Three things I learnt from Wu Guanzhong about life and art
1. Get Understanding
To cut across anything takes vision and boldness but it also requires understanding and a deep respect for what we are transcending.
Wu always appreciated the tension between different elements. This is evident in his approach to life and work. In a sense, it is not a surprise that he donated a significant portion of his life’s work to Singapore. He saw in Singapore a nation straddled between the East and West, a melting pot of diverse cultures, Asian and Western, traditional and contemporary, the individual and community, just to name a few.
He said of Singapore, “…positioned between the east and the west with regards to ethics and quality of life; it is close to China, as it is close to the west; the virtues of both sides are concentrated in you.” What an amazing observation.
Understanding Builds Bridges
Wu could preserve the soul of Chinese ink painting even while he introduced the medium of oil and splashed colours to an ancient art form. As an artist, Wu was always respectful of the genre of art he had been trained in. Chinese calligraphy and ink painting have been the visual art forms that had captured for over two millennia, the poetic essence of the Chinese soul, its cultural history and thinking.
“Wu's paintings have the color sense and formal principles of Western paintings, but a spirit and tonal variations of ink that are typically Chinese. Natural scenery is reduced to its essentials - simple but powerful abstract forms.” [2]
It takes someone who truly understands the nature of Chinese art and culture to be able to take such bold steps creatively, to bring seemingly contradictory principles into its art form without compromising or destroying it.
Understanding means being able to grasp the core of an issue and to see the essence of a thing. It allows us to make those intuitive decisions that cut a way through to new seeing. Can we be both liberal and yet respectful of traditions? To be totally open to life and its expressions and yet be conservative? Only understanding can build bridges to a better whatever that we are seeking for. This principle applies to everything.
2. Synthesise Differences
With regards to his work, his piece on Synthesis of Oil and Ink Practices, Wu said:
“[…] Oil and ink painting are like the two blades of a pair of scissors cutting out a new outfit. The two blades may not necessarily be of the same length, and the ways of using the scissors, exerting different strengths, for example, may also differ from time to time. Hence, when I feel that I have come to a deadlock in oil painting, I will choose to paint in ink. However, I will revert to oil when I feel that my dabbling in ink has come to a deadlock.”
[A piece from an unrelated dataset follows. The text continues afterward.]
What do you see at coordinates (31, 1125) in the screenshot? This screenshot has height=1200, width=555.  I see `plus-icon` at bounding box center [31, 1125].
Art is a medium that expresses the spiritual through movement of lines and colours. Different mediums are necessary to express different things, however, even then, there are limitations to each art form.
Limitations Become Strengths in Proper Context
I learnt that it in understanding the strengths and limitations of different elements that gives one the ability to synthesize them into a creative force. Wu’s analogy that different elements could be brought together to produce new realities applies only in art but also in our work and relationships.
Wu’s insight is that new realities can be forged into existence when different elements, though limited in themselves, come together in an interplay of different strengths working to create an effect that each by itself, would have been incapable of achieving.
As an artist, Wu crossed over oil and ink painting to make connections that would have been daunting for most, and he did this in bold strokes, which reflects strength of vision and faith.
3. Innovation is an Art
Every functioning team is an innovation that is the outcome of a creative process. It is a body of different parts moving in tandem, like blades of a pair of scissors.
In the realm of ideas and work, no two persons think alike in form, style and structure but when they are able to work together, like two blades of a pair of scissors, they have a power to cut through old thinking and realities. Each role, when it comes to a deadlock, finds a breakthrough through the thinking or actions of another person.
The beauty of this is that the “blades” need not be of the same length nor strength, as long as they are part of a group with a common set of values and beliefs, working towards a common objective. There is power to create powerful new realities, that a person by himself, may never be able to achieve.
Footnotes:
One of China’s most respected artists, Wu Guanzhong 吳冠中 (1919-2010), represents five decades of creative oeuvre that has significantly influenced the development of Chinese modern painting, not just through his works but notably through his conception of art. He once said, “After people master the skills, contemplation would replace skills.” His art process was not the process of obtaining a certain art skill or “craftsmanship”, but the process of ceaseless thinking.[1]
In his final years, he donated over a hundred of his precious paintings to Singapore Art Museum (SAM), one of the highest valued donations of its kind presented to a public museum in Singapore. He was devoted to the development of culture, arts and education throughout his life.
My first introduction to Wu Guanzhong’s work was at the exhibition, An Unbroken Line: The Wu Guanzhong Donation Collection (April 9-August 16, 2009) by SAM. I had expected to see traditional Chinese ink landscape paintings from a Master but was instead struck by colours that splashed across traditions. I was simply amazed. Who is this man? I learnt so much at the exhibition and am thankful not only for the vision and beauty of his work but also for his writings on life, art and creativity that accompanied them.